Records from a data source:
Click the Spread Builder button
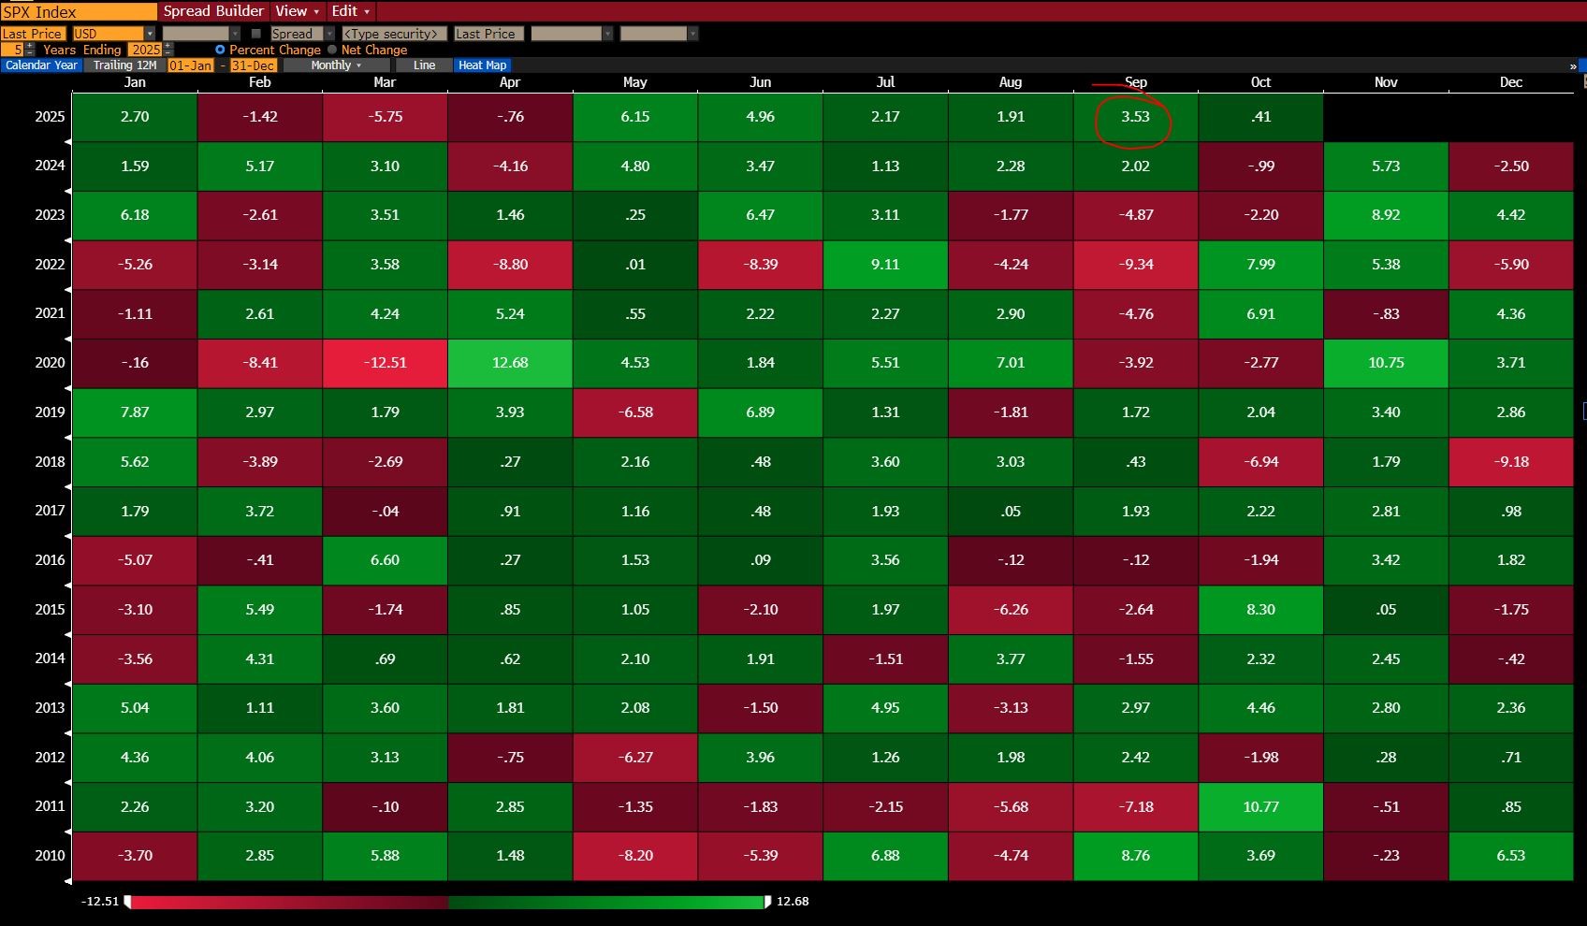Screen dimensions: 1587x926 [x=213, y=11]
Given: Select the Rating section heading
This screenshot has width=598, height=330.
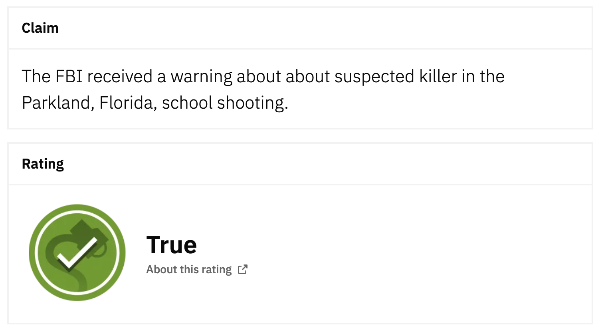Looking at the screenshot, I should tap(43, 164).
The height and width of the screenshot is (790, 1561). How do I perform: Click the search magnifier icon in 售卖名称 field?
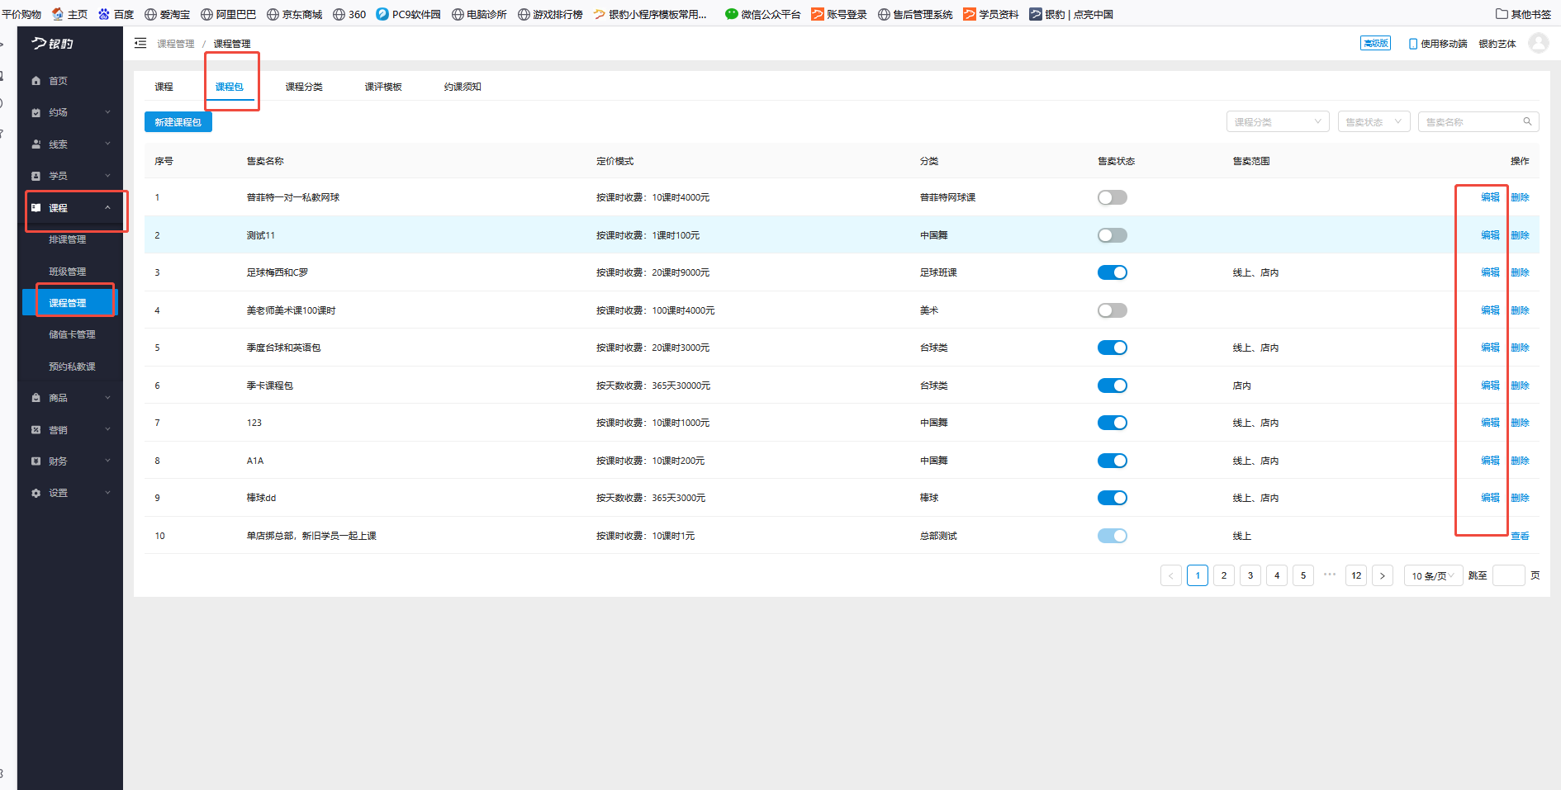click(1527, 121)
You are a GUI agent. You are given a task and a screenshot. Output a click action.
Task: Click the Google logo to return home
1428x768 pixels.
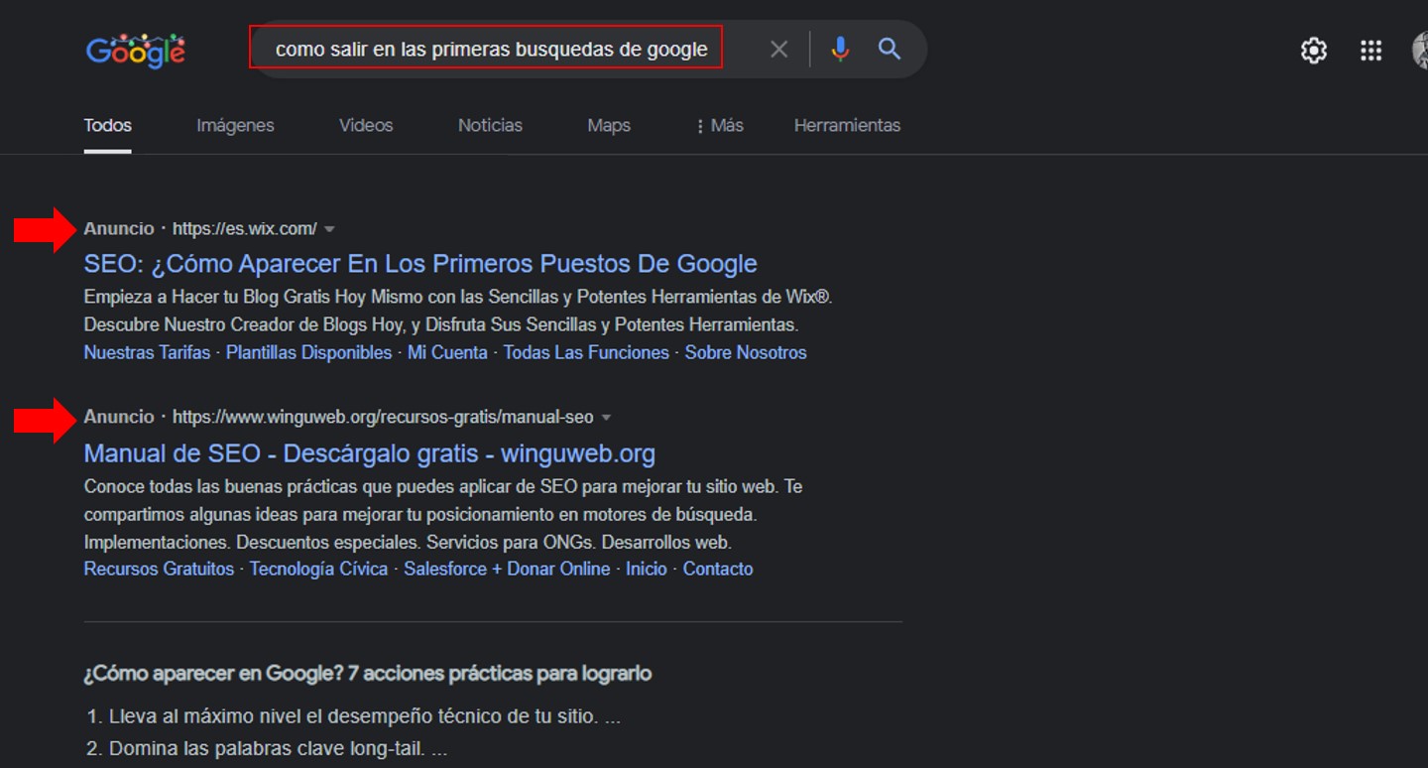[x=135, y=50]
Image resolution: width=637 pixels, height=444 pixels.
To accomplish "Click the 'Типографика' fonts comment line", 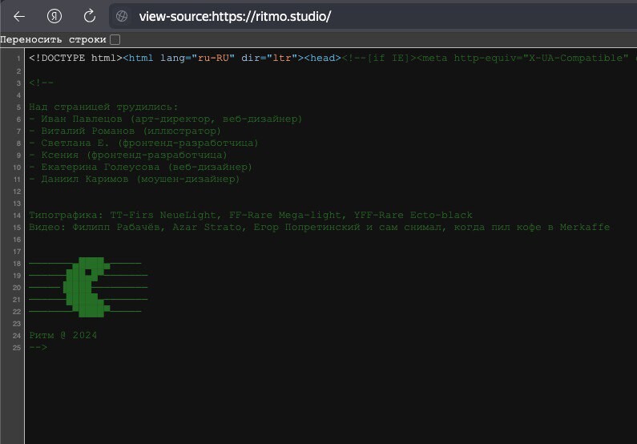I will click(x=250, y=215).
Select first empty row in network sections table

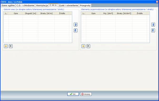pos(38,16)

Work request: Write out exactly the run of lines above that starts at the line containing "The height and" and ends at the line containing "Task: Click the Google logo to return home". Include both, and leave the pictures out.

Reply:
The height and width of the screenshot is (790, 1561). How do I perform: Click the search magnifier icon in 售卖名称 field?
click(1527, 121)
You are a GUI agent. You are given a task and a screenshot. Output a click action.
Task: Click the Google logo to return home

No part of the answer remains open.